On 7/21/2016 5:04 AM, Hannes Tschofenig wrote:
Some other folks, including myself, believe that we would not just
use the group key to determine the authorization decision but would
instead rely on the authorization mechanism to prevent larger harm.
This means that a compromised luminare would indeed turn on and off
other luminaires in the group but they would not be able to successfully
send commands to a door lock since those would (a) not use group
communication and (b) if they use group communication then that would
require an interaction with the authorization server to first obtain a
different group key for such an interaction. Most likely there is no
need for a luminare to obtain a group key for communicating with a door
lock.


Hi Hannes -

If the protocol were constrained to a small number of group members - say 16 for example - then solving this problem is as simple as sending a control message with multiple message integrity tags - one per target device. In the lighting problem, you could probably make this work with about a 3 byte overhead per device for a total of 48 MIC bytes (4 bits for EP identifier, 20 bits for the MIC) and still have reasonable security.
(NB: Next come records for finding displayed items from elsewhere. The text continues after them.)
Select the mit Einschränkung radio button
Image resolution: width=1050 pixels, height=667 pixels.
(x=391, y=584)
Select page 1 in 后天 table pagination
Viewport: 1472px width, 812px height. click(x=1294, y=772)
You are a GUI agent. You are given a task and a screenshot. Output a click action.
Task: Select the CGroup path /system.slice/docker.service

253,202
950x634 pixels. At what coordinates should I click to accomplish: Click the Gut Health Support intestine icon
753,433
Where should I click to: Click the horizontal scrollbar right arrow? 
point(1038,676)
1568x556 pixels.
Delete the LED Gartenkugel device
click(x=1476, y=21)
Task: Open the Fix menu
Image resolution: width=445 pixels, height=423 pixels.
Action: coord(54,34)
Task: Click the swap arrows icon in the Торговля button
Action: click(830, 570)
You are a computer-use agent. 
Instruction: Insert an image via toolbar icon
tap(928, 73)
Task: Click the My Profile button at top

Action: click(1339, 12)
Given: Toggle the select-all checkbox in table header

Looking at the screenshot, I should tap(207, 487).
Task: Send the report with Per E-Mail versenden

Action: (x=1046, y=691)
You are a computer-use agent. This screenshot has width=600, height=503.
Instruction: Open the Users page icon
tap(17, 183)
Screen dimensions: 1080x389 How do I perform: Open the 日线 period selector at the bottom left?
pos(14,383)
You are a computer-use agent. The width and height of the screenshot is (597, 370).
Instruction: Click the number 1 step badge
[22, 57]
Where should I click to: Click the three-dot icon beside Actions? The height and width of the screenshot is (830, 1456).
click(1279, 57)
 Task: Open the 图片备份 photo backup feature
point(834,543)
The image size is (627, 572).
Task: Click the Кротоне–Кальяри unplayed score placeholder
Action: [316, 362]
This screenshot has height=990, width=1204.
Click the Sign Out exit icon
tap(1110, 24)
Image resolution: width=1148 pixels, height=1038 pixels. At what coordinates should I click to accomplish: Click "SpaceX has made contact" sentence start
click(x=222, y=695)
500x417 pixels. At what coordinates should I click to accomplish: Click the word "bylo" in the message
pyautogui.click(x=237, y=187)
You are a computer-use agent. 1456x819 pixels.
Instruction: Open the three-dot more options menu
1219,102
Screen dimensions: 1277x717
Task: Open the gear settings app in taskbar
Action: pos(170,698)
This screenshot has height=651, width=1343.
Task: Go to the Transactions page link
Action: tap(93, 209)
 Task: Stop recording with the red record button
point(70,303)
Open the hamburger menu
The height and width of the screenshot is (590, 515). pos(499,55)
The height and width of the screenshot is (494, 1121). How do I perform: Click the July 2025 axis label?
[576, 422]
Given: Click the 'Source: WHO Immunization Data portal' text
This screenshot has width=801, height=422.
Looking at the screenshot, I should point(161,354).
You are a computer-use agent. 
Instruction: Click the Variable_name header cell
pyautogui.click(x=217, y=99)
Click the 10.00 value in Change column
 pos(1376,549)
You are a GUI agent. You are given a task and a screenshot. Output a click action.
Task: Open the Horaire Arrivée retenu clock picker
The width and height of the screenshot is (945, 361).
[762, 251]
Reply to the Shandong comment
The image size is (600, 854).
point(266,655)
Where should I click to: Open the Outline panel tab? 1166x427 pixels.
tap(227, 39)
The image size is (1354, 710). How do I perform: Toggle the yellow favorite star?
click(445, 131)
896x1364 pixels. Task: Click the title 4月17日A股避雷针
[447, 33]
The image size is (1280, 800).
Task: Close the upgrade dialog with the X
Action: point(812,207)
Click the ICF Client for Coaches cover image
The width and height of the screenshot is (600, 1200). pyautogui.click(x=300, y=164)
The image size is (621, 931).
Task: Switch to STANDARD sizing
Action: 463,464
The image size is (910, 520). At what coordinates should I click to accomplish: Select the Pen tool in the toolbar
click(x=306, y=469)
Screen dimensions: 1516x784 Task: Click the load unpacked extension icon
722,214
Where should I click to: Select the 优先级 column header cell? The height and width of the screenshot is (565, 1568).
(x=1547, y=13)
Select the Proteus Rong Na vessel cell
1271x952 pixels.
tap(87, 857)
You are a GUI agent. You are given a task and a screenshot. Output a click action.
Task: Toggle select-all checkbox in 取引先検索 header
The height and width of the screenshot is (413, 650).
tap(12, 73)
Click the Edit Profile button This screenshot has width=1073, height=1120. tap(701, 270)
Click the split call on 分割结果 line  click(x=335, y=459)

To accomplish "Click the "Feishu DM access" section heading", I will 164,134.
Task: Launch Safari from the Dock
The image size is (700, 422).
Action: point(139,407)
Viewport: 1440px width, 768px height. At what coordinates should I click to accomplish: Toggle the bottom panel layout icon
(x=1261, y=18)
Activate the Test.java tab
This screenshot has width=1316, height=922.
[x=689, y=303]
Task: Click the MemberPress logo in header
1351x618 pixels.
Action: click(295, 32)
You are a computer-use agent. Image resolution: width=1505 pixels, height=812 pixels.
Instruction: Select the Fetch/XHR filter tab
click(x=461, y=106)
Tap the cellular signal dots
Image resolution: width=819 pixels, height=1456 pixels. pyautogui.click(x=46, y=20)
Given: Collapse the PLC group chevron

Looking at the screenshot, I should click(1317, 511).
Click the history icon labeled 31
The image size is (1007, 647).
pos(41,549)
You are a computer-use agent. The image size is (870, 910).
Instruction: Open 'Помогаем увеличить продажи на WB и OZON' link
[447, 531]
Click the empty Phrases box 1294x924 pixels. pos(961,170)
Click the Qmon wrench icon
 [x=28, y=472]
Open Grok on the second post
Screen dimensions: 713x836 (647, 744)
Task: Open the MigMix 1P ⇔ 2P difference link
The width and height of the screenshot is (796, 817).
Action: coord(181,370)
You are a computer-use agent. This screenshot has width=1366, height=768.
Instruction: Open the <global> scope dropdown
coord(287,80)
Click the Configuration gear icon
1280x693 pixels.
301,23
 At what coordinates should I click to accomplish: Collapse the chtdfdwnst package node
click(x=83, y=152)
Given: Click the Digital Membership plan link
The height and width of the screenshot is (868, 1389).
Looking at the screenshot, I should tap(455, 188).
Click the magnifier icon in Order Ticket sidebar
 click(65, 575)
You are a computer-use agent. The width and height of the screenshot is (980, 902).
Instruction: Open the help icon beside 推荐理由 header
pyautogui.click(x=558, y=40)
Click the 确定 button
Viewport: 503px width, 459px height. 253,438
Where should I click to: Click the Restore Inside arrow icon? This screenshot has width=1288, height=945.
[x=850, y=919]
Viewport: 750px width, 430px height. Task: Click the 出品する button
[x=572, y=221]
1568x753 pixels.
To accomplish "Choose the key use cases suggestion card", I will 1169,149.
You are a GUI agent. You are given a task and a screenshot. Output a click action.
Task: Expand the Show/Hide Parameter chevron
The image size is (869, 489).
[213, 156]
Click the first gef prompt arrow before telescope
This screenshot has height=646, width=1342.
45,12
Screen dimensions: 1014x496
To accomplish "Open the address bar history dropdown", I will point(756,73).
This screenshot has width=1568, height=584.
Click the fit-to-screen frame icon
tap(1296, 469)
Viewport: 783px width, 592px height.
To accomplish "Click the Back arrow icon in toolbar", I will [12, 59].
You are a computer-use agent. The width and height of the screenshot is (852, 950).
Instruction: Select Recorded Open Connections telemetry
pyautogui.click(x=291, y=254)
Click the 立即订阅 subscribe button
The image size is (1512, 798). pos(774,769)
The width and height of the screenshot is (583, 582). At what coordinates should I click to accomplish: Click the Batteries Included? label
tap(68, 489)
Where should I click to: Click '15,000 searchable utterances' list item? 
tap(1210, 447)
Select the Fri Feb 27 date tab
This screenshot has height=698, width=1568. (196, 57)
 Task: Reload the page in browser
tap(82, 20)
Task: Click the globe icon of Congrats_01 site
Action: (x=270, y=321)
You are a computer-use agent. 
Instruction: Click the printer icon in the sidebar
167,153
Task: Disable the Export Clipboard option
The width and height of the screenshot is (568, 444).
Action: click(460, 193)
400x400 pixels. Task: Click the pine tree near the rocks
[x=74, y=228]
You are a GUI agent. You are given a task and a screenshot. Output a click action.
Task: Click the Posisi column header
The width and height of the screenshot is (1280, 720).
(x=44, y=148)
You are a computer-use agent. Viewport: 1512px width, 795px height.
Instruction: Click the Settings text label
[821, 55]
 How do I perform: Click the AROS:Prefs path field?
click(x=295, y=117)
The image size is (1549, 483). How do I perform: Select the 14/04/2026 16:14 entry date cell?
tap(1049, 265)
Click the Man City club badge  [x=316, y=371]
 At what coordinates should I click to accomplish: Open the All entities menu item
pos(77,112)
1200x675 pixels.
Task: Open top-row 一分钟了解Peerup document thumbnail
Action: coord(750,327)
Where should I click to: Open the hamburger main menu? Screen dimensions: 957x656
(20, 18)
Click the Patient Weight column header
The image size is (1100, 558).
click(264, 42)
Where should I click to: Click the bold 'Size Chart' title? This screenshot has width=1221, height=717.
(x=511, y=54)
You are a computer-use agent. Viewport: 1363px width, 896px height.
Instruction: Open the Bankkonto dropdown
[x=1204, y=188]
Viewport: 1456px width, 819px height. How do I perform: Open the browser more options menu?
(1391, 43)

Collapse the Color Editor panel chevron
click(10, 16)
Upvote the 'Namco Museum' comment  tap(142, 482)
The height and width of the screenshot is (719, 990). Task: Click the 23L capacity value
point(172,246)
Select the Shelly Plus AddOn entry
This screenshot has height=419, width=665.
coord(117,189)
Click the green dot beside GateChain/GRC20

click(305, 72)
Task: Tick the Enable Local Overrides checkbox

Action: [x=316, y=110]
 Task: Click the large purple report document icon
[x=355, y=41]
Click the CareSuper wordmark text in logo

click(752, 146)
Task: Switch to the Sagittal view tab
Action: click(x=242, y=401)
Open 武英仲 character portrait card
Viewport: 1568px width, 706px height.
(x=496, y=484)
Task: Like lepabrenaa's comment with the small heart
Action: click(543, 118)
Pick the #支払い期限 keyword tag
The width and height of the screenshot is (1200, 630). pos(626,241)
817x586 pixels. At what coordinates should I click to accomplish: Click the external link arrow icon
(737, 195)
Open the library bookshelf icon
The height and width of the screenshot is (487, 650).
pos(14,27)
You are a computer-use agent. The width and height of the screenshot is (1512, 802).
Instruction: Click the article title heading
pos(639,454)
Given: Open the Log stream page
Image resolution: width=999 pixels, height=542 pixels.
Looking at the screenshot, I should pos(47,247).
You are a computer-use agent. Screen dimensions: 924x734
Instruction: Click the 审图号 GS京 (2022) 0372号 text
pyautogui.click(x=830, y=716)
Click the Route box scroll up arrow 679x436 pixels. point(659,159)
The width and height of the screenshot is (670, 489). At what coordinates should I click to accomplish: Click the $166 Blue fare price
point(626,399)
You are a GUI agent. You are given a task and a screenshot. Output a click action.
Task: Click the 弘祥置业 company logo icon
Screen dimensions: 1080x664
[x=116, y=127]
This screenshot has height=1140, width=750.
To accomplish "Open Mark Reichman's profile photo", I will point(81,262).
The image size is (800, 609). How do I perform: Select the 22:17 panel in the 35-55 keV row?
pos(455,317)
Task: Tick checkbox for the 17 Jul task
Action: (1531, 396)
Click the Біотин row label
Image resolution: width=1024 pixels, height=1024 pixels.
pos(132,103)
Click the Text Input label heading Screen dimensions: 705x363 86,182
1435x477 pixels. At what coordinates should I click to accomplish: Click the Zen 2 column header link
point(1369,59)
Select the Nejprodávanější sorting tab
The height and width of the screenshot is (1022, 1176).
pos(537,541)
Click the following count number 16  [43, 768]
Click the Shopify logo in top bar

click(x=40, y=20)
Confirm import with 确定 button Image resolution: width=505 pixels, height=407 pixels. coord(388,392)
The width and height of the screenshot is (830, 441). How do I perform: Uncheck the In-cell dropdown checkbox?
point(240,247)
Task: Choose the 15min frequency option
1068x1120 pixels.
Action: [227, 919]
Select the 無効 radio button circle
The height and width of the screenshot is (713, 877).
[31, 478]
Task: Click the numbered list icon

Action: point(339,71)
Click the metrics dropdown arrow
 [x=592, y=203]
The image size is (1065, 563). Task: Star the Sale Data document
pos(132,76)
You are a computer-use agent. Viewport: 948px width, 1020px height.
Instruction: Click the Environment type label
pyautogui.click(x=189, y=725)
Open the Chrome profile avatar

And all without having to have a group key.

If you go larger than this, then the group key becomes more attractive, but also less secure. The probability of compromise of the group - if its an interesting target - approaches unity assuming physical access to any device in the group.

Without unique source identification (and for that matter role identification either inband or implicit) any compromised device results in your attacker being able to act as a controller for the group. Again, not a large problem (but a problem nonetheless) for a small group of lights inside an office behind locked doors. But a very large problem for a system that's possibly controlling 100 or 1000 lights in a group.

As I said at the microphone, if I thought you could just do this as the "ACE protocol for group control of lights" and keep people from using it for other things I'd be a lot less concerned (but still there's the whole threat of turning off all the lights in a building all at once). But the reality is this protocol will be used for control of things beyond lights and it would be irresponsible to standardize a protocol with a real possibility for direct real-world negative impacts on safety and health.

The way to solve this for a general involves public key cryptography - that's just how the security and physics and math work out.


Mike

ps - the idea of secure group multicast for controlling things is indeed a wonderful idea - but think for a moment. If it's such a great idea, why isn't it already in use somewhere?

MSEC did quite a lot of work on providing confidentiality for multicasted messages, but the work it did on integrity/authentication produced only a document that allowed you to authenticate the sender after the event was supposed to occur. (E.g. TESLA) That's probably not useful for controlling things in real time.

Given the amount of work that was done there, and in various academic settings and with a large number of people and with money and with impetus to make this work on symmetric key systems, why will ACE be more successful? What has changed in our understanding of the problem and the solutions set?